Confronted by the authors (Derek Riddell as Barrie, Nicholas Farrell as Carroll*) and the characters they inspired (Ruby Bentall plays Alice in Wonderland), Peter and Alice then relive moments from their lives, musing on the problems of ageing, the tricky transitions into adolescence and adulthood, loss, grief, the hardships of letting go of childhood dreams and the problems their fame brought them. All potentially interesting, but despite the magical settings we found it static and frankly pondorous.
Andrew struggled to fall asleep hoping that his reverie, probably down a rabbit hole, might provide some excitement. Phil, despite the play only lasting 82 minutes, had his own White Rabbit moments, constantly looking at his watch. Spookily, one line “Always look at the clock” came as Phil was doing just that. Seems he was only obeying orders.
Maybe it’s just us, but some of the lines just sounded daft. Struggling to remember the name of Captain Hook Peter says “I can’t remember” Alice replies “You mean you can’t forget”. How annoying. The audience, presumably desperate for a comedy, roared when Dame Judi said, “Famous people shouldn’t be tiny, it seems dishonest”. Were we missing something? What does it mean? Why is it funny?
The wonderful Farrell (strangely we’d seen Mrs Farrell, Stella Gonet on stage only the night before) is given little to work with. Alice poses for photographs then joins him in the dark room to watch them develop. The play is careful to point out that indeed nothing did develop.
The characters interact, interrupt and pass comment on each other. Peter Pan and Alice in Wonderland are frankly irritating, they’re strangely irritating in the books so perhaps that’s appropriate. But despite the misfortunes which were heaped on their real life counterparts we were left largely unmoved. Perhaps it should be seen as a warning to those who carelessly seek fame. Peter and Alice’s fame was unsolicited and brought a loss of their own identities and grief.
Mind you, we are only ever told any of this. This drama has little drama. We didn’t go for Logan’s Tony-laden Red either but this has even more talking and less slapstick.

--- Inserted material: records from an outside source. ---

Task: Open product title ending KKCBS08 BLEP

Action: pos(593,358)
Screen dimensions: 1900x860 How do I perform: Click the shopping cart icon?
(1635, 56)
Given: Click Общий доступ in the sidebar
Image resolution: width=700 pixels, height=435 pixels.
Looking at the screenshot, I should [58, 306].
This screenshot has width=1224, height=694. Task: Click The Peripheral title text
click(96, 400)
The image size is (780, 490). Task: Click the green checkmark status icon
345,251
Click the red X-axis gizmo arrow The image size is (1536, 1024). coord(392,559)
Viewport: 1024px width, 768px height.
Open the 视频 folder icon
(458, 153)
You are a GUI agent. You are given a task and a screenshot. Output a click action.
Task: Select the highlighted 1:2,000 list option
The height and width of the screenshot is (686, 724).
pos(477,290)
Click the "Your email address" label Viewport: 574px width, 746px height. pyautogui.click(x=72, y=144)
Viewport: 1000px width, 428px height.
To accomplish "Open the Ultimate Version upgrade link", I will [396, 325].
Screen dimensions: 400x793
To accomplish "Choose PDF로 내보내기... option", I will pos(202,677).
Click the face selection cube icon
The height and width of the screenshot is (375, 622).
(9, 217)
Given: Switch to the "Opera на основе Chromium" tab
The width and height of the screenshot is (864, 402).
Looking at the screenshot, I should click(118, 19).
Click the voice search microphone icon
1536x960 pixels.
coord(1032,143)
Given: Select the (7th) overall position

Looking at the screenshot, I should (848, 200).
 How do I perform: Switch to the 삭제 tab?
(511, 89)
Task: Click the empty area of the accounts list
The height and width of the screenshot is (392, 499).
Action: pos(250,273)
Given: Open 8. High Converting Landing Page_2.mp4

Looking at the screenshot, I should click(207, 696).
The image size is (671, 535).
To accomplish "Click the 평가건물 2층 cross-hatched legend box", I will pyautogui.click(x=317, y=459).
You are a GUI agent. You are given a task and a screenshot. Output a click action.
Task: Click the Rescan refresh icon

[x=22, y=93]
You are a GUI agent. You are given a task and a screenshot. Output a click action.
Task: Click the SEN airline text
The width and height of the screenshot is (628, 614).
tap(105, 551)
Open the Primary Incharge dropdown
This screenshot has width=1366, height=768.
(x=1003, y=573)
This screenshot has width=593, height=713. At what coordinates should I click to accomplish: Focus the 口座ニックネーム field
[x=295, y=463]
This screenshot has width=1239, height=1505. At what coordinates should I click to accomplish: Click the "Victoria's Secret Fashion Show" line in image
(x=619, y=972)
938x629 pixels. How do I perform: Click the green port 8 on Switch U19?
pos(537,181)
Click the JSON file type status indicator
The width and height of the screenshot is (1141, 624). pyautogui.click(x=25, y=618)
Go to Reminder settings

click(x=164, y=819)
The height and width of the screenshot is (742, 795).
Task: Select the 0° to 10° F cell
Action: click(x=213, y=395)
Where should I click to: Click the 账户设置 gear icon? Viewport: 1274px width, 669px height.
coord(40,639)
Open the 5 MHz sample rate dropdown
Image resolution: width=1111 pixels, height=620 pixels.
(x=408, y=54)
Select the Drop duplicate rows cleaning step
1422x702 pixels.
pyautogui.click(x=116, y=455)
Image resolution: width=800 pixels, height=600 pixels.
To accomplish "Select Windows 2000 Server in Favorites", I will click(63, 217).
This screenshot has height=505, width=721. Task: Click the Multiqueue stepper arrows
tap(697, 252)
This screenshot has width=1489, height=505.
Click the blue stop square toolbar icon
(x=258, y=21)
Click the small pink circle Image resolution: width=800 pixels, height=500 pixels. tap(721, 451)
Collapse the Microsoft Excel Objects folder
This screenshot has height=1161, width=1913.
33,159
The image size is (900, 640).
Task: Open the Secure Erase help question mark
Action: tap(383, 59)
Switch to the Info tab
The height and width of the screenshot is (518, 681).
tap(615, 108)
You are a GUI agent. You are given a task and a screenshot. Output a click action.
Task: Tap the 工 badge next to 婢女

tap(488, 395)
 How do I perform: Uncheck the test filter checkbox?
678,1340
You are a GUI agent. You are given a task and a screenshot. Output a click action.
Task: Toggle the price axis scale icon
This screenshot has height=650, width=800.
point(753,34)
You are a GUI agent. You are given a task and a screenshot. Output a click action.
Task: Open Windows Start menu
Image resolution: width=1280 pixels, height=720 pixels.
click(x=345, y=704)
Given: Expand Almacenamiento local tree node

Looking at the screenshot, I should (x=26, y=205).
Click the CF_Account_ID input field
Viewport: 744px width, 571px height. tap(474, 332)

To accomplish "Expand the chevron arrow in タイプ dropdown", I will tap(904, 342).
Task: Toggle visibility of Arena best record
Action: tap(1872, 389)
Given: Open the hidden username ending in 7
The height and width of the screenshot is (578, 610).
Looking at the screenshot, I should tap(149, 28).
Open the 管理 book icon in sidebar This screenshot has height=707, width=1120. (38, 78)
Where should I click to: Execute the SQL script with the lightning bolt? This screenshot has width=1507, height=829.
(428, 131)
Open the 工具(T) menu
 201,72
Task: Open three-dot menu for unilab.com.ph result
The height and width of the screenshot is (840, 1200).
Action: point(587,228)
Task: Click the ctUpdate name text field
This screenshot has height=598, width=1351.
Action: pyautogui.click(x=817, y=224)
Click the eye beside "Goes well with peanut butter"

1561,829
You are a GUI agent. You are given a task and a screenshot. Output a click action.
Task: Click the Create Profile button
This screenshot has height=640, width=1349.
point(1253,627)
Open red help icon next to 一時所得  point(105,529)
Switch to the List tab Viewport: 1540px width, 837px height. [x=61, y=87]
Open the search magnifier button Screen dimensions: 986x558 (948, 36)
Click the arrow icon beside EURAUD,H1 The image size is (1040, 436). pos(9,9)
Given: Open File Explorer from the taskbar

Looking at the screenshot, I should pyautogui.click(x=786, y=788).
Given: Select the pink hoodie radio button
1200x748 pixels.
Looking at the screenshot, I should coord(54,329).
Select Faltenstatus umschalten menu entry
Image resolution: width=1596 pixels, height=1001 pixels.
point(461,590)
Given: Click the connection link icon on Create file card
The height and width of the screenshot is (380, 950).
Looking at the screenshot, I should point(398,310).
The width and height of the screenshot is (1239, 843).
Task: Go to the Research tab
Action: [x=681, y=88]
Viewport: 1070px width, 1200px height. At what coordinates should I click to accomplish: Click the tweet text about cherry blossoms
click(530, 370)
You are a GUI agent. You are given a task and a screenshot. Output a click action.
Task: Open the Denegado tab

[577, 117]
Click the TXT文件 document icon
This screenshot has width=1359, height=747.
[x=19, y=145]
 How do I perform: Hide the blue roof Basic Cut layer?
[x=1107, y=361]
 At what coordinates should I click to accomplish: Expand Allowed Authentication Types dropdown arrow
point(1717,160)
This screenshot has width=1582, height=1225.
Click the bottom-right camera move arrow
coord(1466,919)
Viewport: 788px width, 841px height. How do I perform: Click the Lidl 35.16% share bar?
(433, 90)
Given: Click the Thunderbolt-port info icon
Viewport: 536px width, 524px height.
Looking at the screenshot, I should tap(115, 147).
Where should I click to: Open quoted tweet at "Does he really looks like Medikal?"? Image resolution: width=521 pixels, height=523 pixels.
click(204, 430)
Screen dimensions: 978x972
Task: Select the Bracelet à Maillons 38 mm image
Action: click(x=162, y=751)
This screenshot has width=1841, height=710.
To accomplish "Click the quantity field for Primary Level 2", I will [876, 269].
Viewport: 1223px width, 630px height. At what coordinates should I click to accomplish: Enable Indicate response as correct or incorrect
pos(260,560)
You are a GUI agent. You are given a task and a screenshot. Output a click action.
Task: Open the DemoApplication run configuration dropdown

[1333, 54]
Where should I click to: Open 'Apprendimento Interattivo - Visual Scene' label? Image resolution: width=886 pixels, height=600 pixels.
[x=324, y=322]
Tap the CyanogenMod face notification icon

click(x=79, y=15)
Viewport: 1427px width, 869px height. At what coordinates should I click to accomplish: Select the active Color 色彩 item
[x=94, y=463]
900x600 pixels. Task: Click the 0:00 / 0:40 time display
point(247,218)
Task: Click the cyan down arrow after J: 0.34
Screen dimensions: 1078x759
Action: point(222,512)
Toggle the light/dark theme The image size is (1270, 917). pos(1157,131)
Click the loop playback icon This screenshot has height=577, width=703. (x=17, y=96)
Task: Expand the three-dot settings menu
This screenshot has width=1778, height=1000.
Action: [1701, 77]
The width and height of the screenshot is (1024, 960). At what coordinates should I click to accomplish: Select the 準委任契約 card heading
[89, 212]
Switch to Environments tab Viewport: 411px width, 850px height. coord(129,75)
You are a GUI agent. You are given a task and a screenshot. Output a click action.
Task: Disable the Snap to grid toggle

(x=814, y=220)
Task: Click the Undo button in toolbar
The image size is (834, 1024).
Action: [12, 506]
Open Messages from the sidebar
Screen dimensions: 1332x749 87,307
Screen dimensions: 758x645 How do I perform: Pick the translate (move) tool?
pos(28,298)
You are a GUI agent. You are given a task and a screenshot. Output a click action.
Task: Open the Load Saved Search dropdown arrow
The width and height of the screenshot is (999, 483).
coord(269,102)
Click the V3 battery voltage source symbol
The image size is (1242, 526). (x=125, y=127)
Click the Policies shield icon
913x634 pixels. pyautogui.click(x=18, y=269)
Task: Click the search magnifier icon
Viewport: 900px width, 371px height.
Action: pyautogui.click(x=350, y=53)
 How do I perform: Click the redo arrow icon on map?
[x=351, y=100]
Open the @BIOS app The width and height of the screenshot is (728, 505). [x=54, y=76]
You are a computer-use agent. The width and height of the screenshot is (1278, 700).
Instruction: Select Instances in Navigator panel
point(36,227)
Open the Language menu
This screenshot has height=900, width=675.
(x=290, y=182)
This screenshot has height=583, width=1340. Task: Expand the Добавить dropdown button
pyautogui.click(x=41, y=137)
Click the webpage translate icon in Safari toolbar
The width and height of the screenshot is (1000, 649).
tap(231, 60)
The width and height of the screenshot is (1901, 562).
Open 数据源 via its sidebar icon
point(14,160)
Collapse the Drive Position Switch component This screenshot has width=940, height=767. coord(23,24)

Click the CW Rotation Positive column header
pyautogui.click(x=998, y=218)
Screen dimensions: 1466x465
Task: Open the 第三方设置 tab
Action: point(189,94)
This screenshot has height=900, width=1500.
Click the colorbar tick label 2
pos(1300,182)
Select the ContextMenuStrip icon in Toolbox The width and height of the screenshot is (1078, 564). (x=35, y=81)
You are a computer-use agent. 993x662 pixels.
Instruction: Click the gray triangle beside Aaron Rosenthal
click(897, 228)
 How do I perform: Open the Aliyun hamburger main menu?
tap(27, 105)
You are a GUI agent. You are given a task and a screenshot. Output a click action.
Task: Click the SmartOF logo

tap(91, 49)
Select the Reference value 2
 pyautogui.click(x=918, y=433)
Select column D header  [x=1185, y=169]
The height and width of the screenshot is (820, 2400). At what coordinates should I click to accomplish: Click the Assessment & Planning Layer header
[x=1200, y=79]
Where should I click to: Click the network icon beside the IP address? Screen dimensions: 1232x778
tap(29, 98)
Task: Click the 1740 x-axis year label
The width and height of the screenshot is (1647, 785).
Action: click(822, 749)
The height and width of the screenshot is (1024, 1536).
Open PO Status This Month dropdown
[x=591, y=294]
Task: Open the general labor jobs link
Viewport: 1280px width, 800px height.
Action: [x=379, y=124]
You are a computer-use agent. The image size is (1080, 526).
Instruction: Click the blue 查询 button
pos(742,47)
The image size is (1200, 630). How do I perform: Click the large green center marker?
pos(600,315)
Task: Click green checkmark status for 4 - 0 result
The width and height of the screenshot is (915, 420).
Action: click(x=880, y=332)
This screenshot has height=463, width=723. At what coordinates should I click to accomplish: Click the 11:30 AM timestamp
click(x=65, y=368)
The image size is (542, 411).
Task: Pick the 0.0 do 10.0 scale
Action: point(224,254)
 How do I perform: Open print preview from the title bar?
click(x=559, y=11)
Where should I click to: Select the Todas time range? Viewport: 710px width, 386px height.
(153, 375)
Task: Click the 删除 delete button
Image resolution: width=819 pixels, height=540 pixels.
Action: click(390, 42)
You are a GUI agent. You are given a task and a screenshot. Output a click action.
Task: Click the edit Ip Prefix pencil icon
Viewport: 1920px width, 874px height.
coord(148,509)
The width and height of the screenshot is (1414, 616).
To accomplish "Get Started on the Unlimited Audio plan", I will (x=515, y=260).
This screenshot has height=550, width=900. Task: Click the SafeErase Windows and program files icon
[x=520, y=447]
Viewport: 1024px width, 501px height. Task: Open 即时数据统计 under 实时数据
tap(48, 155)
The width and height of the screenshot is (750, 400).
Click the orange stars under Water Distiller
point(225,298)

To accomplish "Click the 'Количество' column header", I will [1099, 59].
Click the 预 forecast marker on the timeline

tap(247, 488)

We think this must have been a different play from the one the critics saw. Although reviews generally hovered around the three mark, the writers were curiously unbored. Some were even moved: Mark Shenton confessed that it left him “in tears of recognition” which was a surprise to the Whingers as they had no idea that he too had been an inspiration for a children’s character and hours have since been wasted puzzling which which one it might be: Tinky Winky? Agaton Sax? Miss Trunchbull? Captain Haddock we dismissed as too obvious.
When Peter Met Alice suggests there’s an interesting play to written on the subject. Sadly, this isn’t one. Death may be an awfully big adventure but it would have been welcomed with open arms in at least two seats in the stalls of the Noel Coward theatre on Tuesday night.
The Whingers grumpily decamped to a pub afterwards to salvage something from their evening. Bizarrely the Garrick Arms seemed to be playing the Skyfall theme on a loop. Andrew salvaged some amusement in the rhyming casting of Nicholas Farrell as Lewis Carroll and created a game to come up with similar coups. Their lengthy, silly list was whittled down – especially in the cold light of sobriety – to Christopher Biggins as Bradley Wiggins. We can’t wait for that one.